Pension & Benefits News 401(k) loan usage declines
Tuesday, July 16, 2019

401(k) loan usage declines

By Pension and Benefits Editorial Staff

The use of 401(k) loans reached a nine-year low of 22.5 percent in 2018 and continued a steady six-year decline of nearly 10 percent, according to T. Rowe Price’s annual Reference Point report. The report also found that the percentage of participants who took a hardship withdrawal fell for the ninth consecutive year, declining from 1.9 percent in 2010 to 1.3 percent in 2018. However, both loan balances and the average amount of hardship withdrawals increased.

“Overall, we’ve seen an increase in positive participant behavior; however, there are still opportunities for continued improvement,” said Kevin Collins, head of retirement plan services at T. Rowe Price. “Changing employee behavior requires simple solutions and engaging them in a way that motivates them to act. Plan sponsors can provide this support through plan design and by integrating financial wellness programs into their plan offering.
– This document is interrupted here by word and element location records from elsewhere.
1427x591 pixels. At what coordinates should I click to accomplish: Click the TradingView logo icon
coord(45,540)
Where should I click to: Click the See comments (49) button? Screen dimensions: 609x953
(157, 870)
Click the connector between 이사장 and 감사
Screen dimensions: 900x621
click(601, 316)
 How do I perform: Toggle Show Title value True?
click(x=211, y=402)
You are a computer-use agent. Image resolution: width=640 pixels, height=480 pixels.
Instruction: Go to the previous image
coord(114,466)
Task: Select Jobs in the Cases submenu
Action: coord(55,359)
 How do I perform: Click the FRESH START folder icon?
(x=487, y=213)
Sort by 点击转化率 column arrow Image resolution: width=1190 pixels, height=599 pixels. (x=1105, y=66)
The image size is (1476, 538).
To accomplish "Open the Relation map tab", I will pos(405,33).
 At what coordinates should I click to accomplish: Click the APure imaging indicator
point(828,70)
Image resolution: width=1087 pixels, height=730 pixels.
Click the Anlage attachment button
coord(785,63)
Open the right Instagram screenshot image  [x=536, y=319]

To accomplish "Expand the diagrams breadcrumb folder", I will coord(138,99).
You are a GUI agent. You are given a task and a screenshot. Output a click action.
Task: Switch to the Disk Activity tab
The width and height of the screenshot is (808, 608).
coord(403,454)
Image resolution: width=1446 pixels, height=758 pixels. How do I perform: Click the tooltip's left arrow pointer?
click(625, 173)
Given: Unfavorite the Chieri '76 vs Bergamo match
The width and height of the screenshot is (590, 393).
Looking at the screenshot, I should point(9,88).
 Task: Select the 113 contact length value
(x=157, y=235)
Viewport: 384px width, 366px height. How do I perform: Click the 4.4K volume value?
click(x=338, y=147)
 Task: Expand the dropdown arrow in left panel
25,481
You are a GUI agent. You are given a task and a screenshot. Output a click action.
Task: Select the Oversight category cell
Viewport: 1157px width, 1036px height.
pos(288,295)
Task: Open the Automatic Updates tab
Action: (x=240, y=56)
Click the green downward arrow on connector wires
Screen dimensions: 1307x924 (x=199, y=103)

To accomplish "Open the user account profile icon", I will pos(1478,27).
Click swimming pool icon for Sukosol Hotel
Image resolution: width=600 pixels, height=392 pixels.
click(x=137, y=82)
We’ve seen firsthand the positive impact that approachable and easy-to-use resources have on employee behavior.”

The survey also found the following:

  • Participation declined slightly. The participation rate dropped by nearly 2 percent from 2017 to 2018. Plans that did not have auto-enrollment saw participation drop at more than twice the rate of those without auto-enrollment.
  • Auto-enrollment continued to significantly impact positive participant behavior. Participation was over 40 percentage points higher in plans with auto-enrollment compared with plans without it.
  • Pretax deferral rates continued to rise. The average pretax deferral rate increased slightly to 8.6 percent, reaching the all-time high for a second year in a row.
  • Employer match increased. Plans offering a 4 percent employer match surpassed those offering a 3 percent match for the first time.
  • Plan adoption and participant usage of target date products reached an all-time high. Plan adoption of target date products reached an all-time high at 95 percent. Participant usage also increased in 2018 across all age groups but was highest among younger workers. Additionally, the percentage of participants with their entire account balance in a target date product has grown by 20 percent since 2014.
  • 401(k) Roth contributions increased. The number of participants making Roth contributions increased by nearly 10 percent compared with 2017; however, overall usage remains low at 7.6 percent. Millennials age 30-39 are using Roth the most, at nearly 10 percent, with younger workers age 20-29 following at 8.8 percent. In 2018, nearly 75 percent of plans offered the Roth option.